Uma pessoa foi morta na capital guineense na noite de quarta-feira durante protestos contra o aumento dos preços dos combustíveis, na agitação mais grave desde que a junta militar assumiu o poder no ano passado.

Tiroteios ocorreram durante a noite em Conacri, enquanto as pessoas faziam barricadas nas ruas e incendiavam pneus em protesto contra o aumento de 20% nos preços da gasolina, disseram um repórter da Reuters e testemunhas.

“Jovens furiosos saíram para protestar e entrar em confronto com as forças de segurança”, disse Souleymane Bah, morador de Koloma. “Ouvimos alguns tiros. Havia também gases lacrimogêneos.

De acordo com a Frente Nacional de Defesa da Constituição (FNDC), coalizão de políticos e ativistas que se opunham aos esforços do ex-presidente Alpha Conde para manter o poder, um dos manifestantes foi baleado e morto pelas forças de segurança.

Um familiar da vítima, que pediu para não ser identificado, confirmou que ele havia morrido no protesto.

O ministro da Segurança, Bachir Diallo, prometeu uma investigação. “Condeno vigorosamente as ações que levaram à perda de vidas”, disse ele a repórteres.

Os protestos de quarta-feira foram de longe os maiores desde que o coronel Mamady Doumbouya liderou um golpe contra Conde em setembro passado. Conde mudou a constituição para concorrer a um terceiro mandato em 2020, provocando uma indignação generalizada.

Muitos dos oponentes de Conde, incluindo o líder do FNDC, abraçaram o golpe com cautela, mas as relações com a junta de Doumbouya pioraram desde então.

No mês passado, os principais partidos da oposição rejeitaram a transição de 36 meses para eleições democráticas que foi aprovada pelo parlamento interino. Protestos na quarta-feira ocorreram em bairros conhecidos como bastiões de apoio da oposição.

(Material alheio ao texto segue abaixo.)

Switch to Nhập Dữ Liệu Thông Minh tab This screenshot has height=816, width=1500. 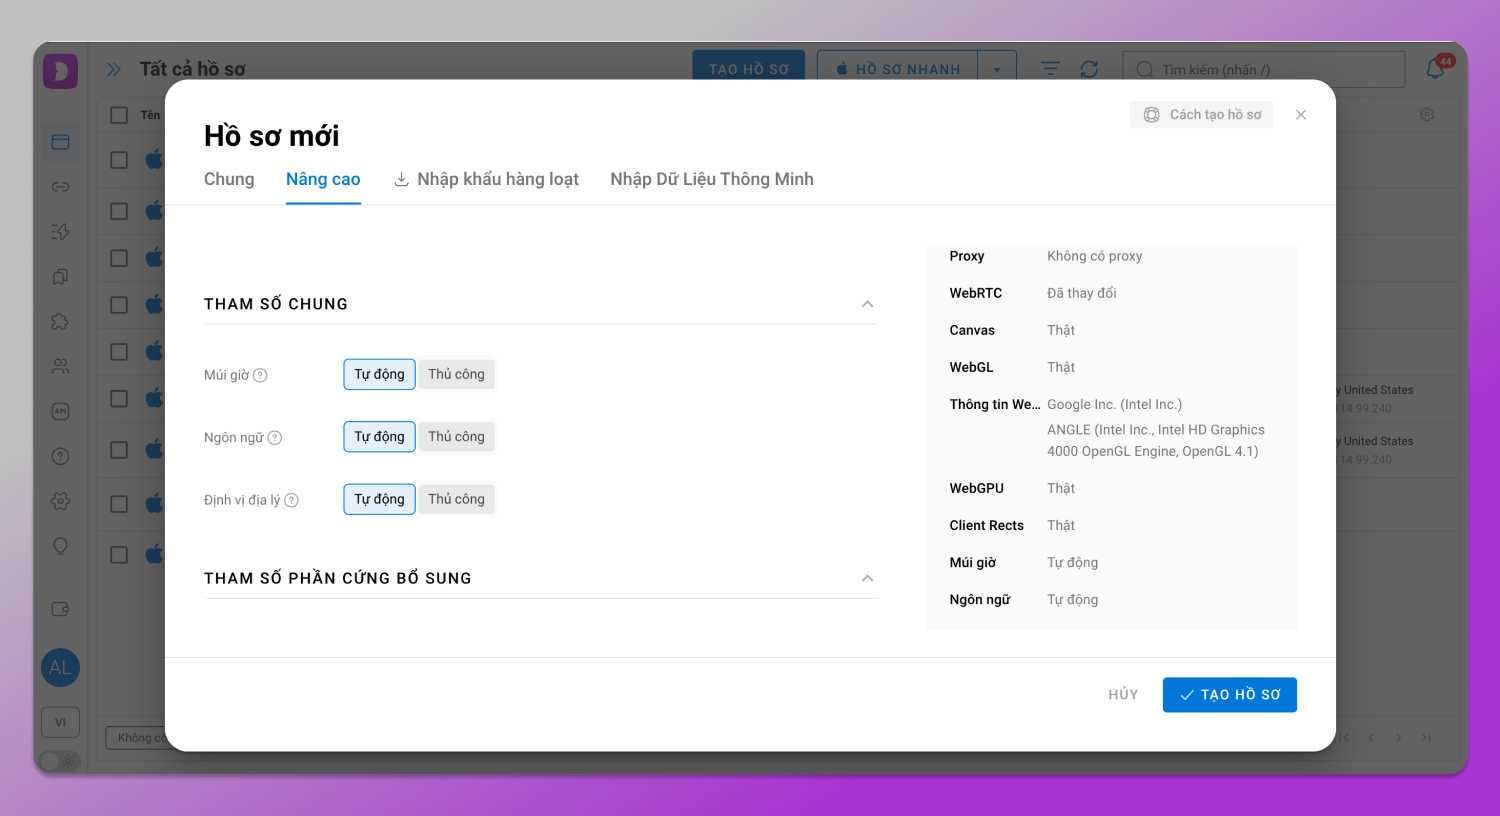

Em seu comunicado, o FNDC disse que a resposta das forças de segurança “contrasta com a retórica do coronel Doumbouya ao assumir o poder que condenou os assassinatos durante os protestos”.

Depois de criticar o cronograma de 36 meses da junta, no mês passado proibiu todas as manifestações públicas, acumulando repreensão das Nações Unidas.